→ Brief:
Pick out every line in the data below that holds "accomplish".

→ Data excerpts:
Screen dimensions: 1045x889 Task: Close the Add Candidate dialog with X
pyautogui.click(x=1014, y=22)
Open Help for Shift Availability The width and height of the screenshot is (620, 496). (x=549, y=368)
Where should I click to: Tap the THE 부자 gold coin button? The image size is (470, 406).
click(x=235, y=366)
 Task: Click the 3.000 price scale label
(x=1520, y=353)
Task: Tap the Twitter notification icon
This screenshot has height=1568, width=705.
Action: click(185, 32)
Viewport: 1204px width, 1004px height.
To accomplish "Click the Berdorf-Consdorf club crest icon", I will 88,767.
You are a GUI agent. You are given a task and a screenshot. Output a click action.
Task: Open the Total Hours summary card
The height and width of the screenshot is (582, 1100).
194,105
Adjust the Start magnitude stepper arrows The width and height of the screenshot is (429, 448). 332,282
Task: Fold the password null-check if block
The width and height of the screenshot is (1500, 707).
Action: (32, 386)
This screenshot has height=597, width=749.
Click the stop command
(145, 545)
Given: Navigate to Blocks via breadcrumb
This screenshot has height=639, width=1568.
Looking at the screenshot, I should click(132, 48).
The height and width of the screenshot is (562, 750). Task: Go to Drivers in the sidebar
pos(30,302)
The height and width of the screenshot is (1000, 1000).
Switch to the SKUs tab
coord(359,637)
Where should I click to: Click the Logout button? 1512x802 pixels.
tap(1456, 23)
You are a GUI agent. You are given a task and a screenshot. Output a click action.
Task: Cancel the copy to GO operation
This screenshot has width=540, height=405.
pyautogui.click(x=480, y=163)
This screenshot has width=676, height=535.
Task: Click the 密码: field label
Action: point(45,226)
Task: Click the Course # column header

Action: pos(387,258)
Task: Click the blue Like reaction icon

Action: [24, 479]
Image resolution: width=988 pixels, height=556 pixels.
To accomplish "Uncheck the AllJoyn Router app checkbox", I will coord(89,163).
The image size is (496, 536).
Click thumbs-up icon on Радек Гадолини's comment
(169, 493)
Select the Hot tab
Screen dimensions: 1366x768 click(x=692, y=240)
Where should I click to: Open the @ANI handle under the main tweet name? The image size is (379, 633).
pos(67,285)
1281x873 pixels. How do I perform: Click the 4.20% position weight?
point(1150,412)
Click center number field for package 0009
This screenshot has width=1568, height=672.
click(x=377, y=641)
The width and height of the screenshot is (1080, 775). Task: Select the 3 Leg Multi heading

→ Exercise response:
To accomplish "Click the Berdorf-Consdorf club crest icon", I will 88,767.
To accomplish "Uncheck the AllJoyn Router app checkbox", I will coord(89,163).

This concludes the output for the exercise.